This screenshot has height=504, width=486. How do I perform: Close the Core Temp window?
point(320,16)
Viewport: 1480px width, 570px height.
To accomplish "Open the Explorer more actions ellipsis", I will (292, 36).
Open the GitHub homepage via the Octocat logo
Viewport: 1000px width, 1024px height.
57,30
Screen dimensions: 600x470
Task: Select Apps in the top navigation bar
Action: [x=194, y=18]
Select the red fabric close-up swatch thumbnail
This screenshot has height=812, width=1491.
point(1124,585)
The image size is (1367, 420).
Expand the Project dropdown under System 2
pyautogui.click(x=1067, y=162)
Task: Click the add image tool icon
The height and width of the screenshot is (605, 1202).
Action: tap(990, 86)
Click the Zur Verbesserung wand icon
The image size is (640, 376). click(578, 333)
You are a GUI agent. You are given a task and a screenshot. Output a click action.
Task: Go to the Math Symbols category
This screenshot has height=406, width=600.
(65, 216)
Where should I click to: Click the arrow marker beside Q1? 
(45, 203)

____________

__GOAL OF THE EXERCISE__
All the data above is to be given again, exactly.

__SOLUTION TO THE EXERCISE__
This screenshot has height=504, width=486. How do I perform: Close the Core Temp window?
point(320,16)
Viewport: 1480px width, 570px height.
To accomplish "Open the Explorer more actions ellipsis", I will (292, 36).
Open the GitHub homepage via the Octocat logo
Viewport: 1000px width, 1024px height.
57,30
Screen dimensions: 600x470
Task: Select Apps in the top navigation bar
Action: [x=194, y=18]
Select the red fabric close-up swatch thumbnail
This screenshot has height=812, width=1491.
point(1124,585)
The image size is (1367, 420).
Expand the Project dropdown under System 2
pyautogui.click(x=1067, y=162)
Task: Click the add image tool icon
The height and width of the screenshot is (605, 1202).
Action: tap(990, 86)
Click the Zur Verbesserung wand icon
The image size is (640, 376). click(578, 333)
You are a GUI agent. You are given a task and a screenshot. Output a click action.
Task: Go to the Math Symbols category
This screenshot has height=406, width=600.
(65, 216)
Where should I click to: Click the arrow marker beside Q1? 
(45, 203)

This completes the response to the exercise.